--- What you are asked to do ---
Omitting all images, set down every line below exactly as it appears.

--- Exercise input ---
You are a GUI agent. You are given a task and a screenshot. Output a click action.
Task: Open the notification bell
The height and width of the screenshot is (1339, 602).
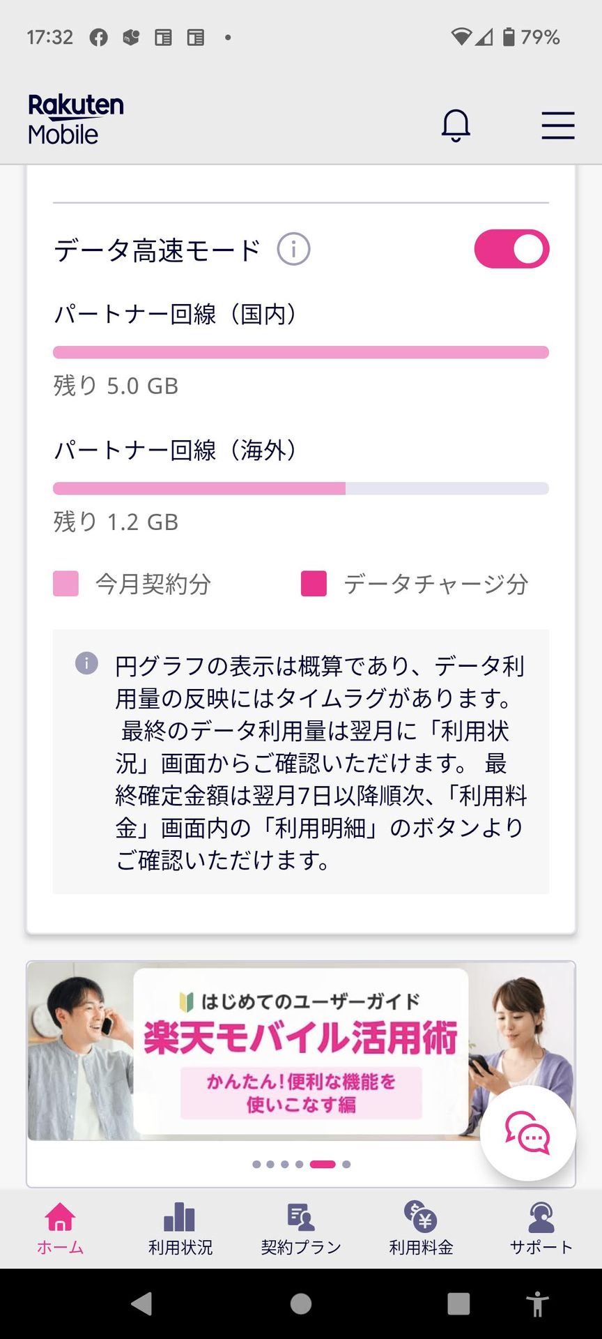457,126
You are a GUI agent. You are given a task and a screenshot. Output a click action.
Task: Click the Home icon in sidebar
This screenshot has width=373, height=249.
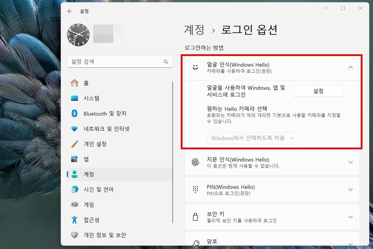[x=75, y=83]
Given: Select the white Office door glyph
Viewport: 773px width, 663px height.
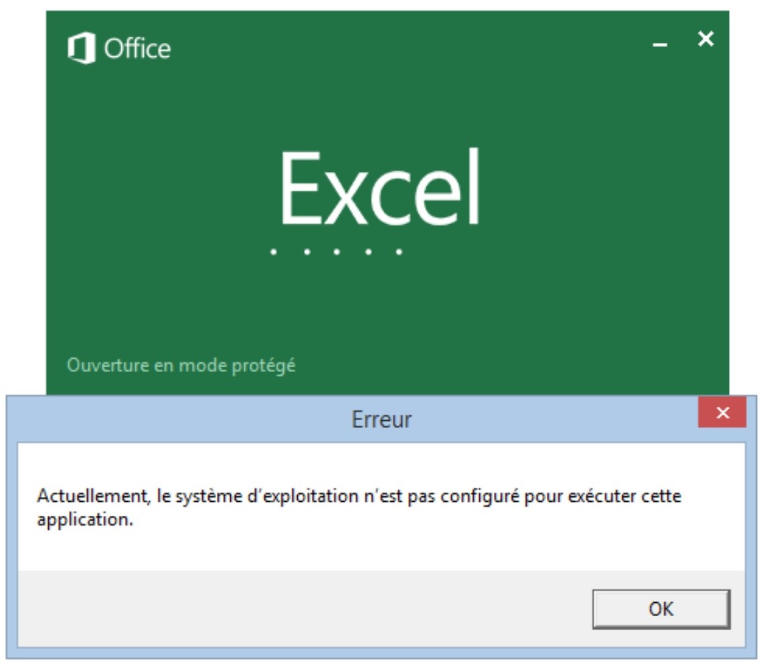Looking at the screenshot, I should 81,47.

--- Task solution ---
You are a GUI agent. You are given a task and a screenshot. Output a click action.
Task: Open the notification bell
The height and width of the screenshot is (1339, 602).
457,126
You are a GUI agent. You are given a task and a screenshot. Output a click action.
Task: Click the Home icon in sidebar
This screenshot has width=373, height=249.
[x=75, y=83]
Given: Select the white Office door glyph
Viewport: 773px width, 663px height.
Looking at the screenshot, I should 81,47.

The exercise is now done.